By: Belinda Nketia
Ghana’s Finance Minister, Dr. Cassiel Ato Forson has unveiled a 5-point strategy to tackle inflation and stabilize the economy, pledging targeted actions across fiscal policy, exchange rate management, utility pricing, agriculture, and monetary coordination with the Bank of Ghana.
Presenting the 2025 Mid-Year Budget Review in Parliament on Th24th July 2025, the Minister said the government is committed to a deliberate and disciplined economic recovery plan that is already showing strong results.
“We pledge to pursue the following to reduce inflation,” he told Parliament, before laying out five key interventions.
1. Aggressive Fiscal Consolidation
The government will implement a tough fiscal consolidation drive aimed at reducing the fiscal deficit and public borrowing. This move, the Minister said, is necessary to ease inflationary pressure and improve long-term macroeconomic stability.
2. Exchange Rate Stabilization
The second pledge focuses on stabilizing the exchange rate to prevent imported inflation. This is expected to impact the pricing of essential items such as fuel, transportation, sugar, rice, and cooking oil which are commodities that are sensitive to forex fluctuations.
3. Targeted CPI-Based Interventions
The third pledge targets items with significant weight in Ghana’s Consumer Price Index (CPI) basket, including utilities and public transport. The goal is to reduce their costs and thereby lower the overall inflation rate.
4. Bank of Ghana Collaboration on Monetary Policy
The fourth commitment involves working closely with the Bank of Ghana to adopt a strong monetary policy stance.
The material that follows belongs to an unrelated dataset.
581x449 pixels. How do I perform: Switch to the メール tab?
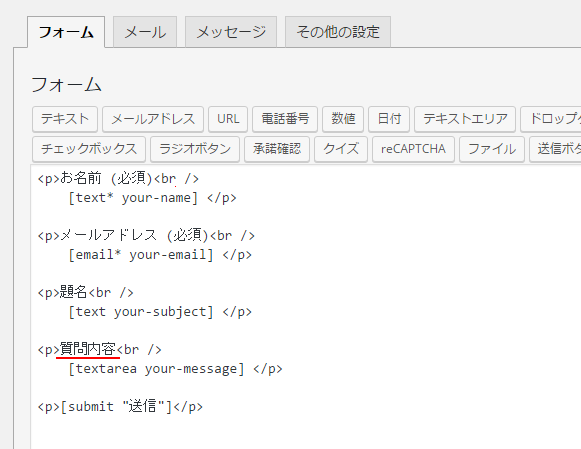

The central bank will deploy liquidity management tools to support the broader disinflation agenda.
5. Agricultural Transformation to Tackle Food Inflation
Finally, the Minister pledged to scale up investment in agriculture as a long-term strategy to reduce food inflation and drive economic transformation.
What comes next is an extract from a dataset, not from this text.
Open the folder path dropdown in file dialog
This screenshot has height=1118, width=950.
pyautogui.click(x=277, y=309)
“These are not random improvements,” the Minister said. “The drastic fall in inflation is not by chance or sheer luck, but a result of hard work and deliberate government policies.”
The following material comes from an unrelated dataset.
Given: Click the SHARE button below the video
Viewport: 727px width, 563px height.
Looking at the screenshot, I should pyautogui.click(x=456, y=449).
He cited recent figures to support the progress, noting that consumer price inflation has dropped from 23.8% in December 2024 to 13.7% in June 2025 which is a significant decline attributed to these focused interventions.
The Finace Minister expressed optimism that, with continued commitment, Ghana’s GDP growth could exceed the 2025 target of 4%, signaling a stronger-than-expected economic recovery.